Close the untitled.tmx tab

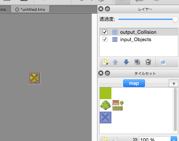[x=17, y=10]
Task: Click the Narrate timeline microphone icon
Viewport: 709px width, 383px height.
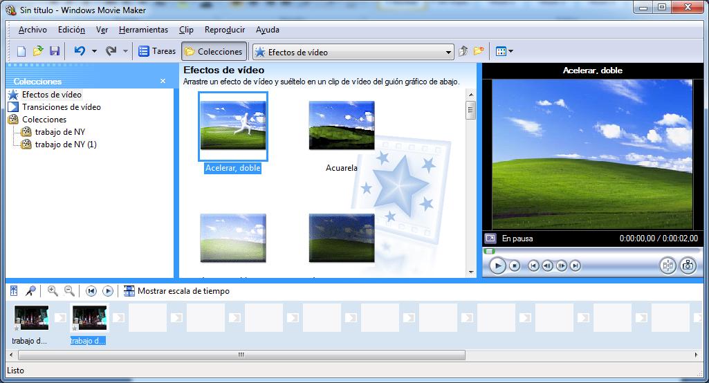Action: (x=30, y=291)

● ● ●

■ Exercise objective
Reproduce the listing above exactly, excluding all pictures.

■ Exercise output
Close the untitled.tmx tab

[x=17, y=10]
Task: Click the Narrate timeline microphone icon
Viewport: 709px width, 383px height.
Action: (x=30, y=291)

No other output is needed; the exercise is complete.